On your journey around the museum you are encouraged to interact with everything using your pen – designing everything from wallpaper in the Immersion Room to houses to chairs and tables on large 4K resolution touchscreen tables on each floor – akin to a scene from Iron Man. All the exhibits have captions which also display black crosses, which when you connect your NFC reader to the cross, vibrates and stores the exhibit, along with all of your designs, in an online portal, accessible through the internet with your unique visitor code. The pen carries more weight than the typical museum app and travels well beyond the museum’s physical boundaries. Aside from the technical aspects, the pen is a uniquely designed, site-specific work of art in itself – a conductor of creativity.
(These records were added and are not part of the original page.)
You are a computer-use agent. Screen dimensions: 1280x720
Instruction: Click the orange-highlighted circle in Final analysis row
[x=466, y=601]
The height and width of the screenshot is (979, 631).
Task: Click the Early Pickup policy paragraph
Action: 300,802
We spoke to Micah Walter, Director of Digital and Emerging Media at Cooper Hewitt for more information.
AZ: What is the main difference between the NFC reader and a standard museum app?
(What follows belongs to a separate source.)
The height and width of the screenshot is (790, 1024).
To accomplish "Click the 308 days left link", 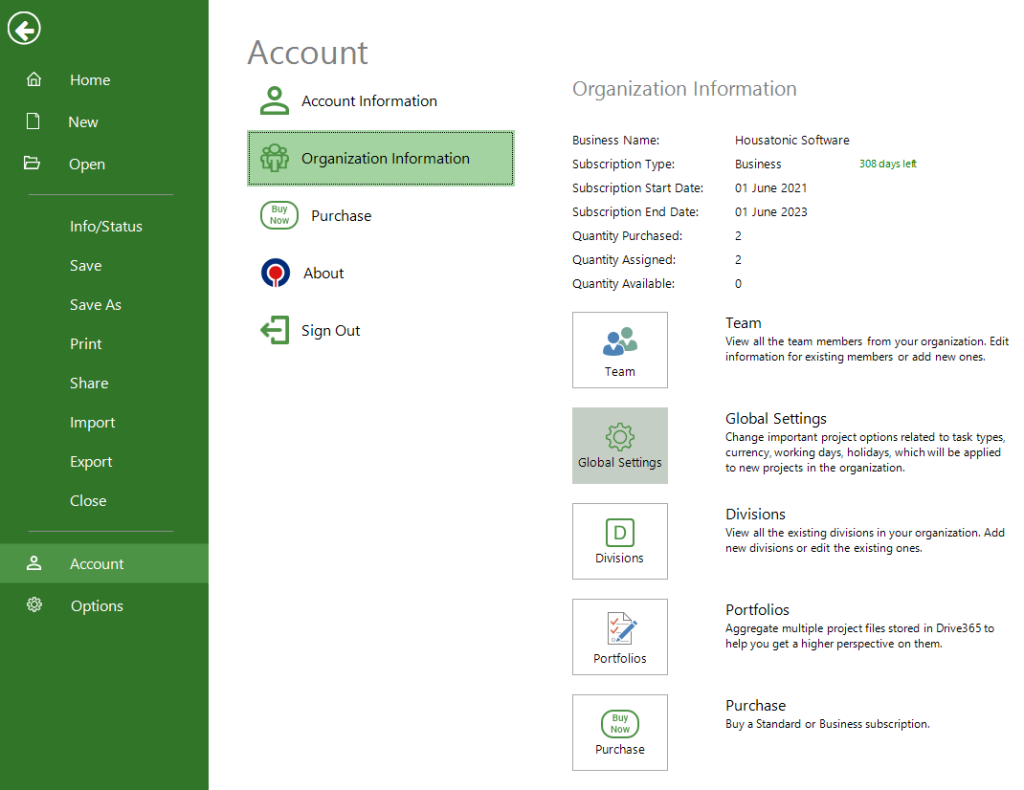I will (x=886, y=163).
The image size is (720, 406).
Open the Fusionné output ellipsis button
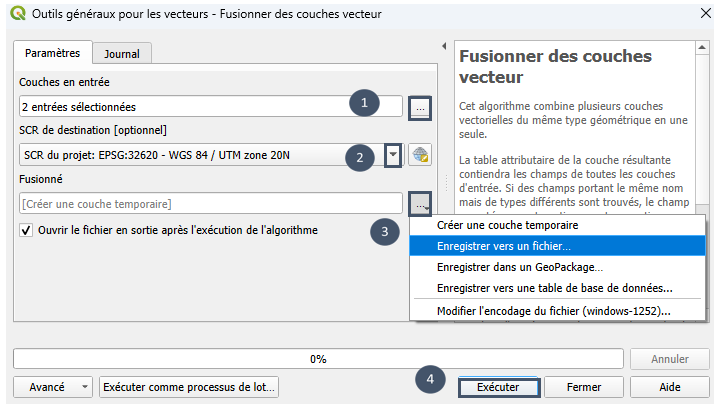[x=420, y=203]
MW: So the NFC reader isn’t on a screen, which makes a big difference. It’s tactile and you hold it from the minute you get your admission. It’s a hands-on experience – every viewer is given permission to play within the museum walls. Also, I think one significant difference is that the NFC reader is not like an app – you have to understand why you need to download the app, whereas you are directly given the pen to play with.
AZ: How do you think the pen has changed the way the public interact with the museum?
MW: Well I think there are two main points – the first we touched on before in terms of the interactive and playful element, but it also gives visitors the benefit of recall, where you can actually save a moment in time. We sometimes refer to the device as ‘an elaborate bookmark’ – you can always remember and recall that you were here.
The amazing thing about the personal collections you save is that they are stored online forever – you can access them whenever you want. There is a lot of time spent by the public saving notes in their phone or book where they are missing out on physically being in the museum – and then the notes don’t really make sense when you get home.
AZ: To your knowledge is there anything similar in any other museums?
MW: There are a few similar things across the world – we took inspiration from the Museum of Old and New Art in Tasmania, Australia. [They have an iPod style gadget that tracks individual movements and collects works you’re standing next to around the gallery and then emails it back to you after your visit.]
A lot of galleries have beacon points accessed through an app or online. We have bigger ideas for the pen that we would like to incorporate into the wider Smithsonian in Washington.
AZ: What kind of feedback have you had?
MW: It has all been very positive. I mean it’s easy to measure the success by looking at the data from the pens. For example, I can see that 40% of our visitors follow up on their personal collections from the museum visit after leaving. And on our public stats page online you can see that in total so far over 4 million items have been ‘collected’ which averages around 40 items per visitor.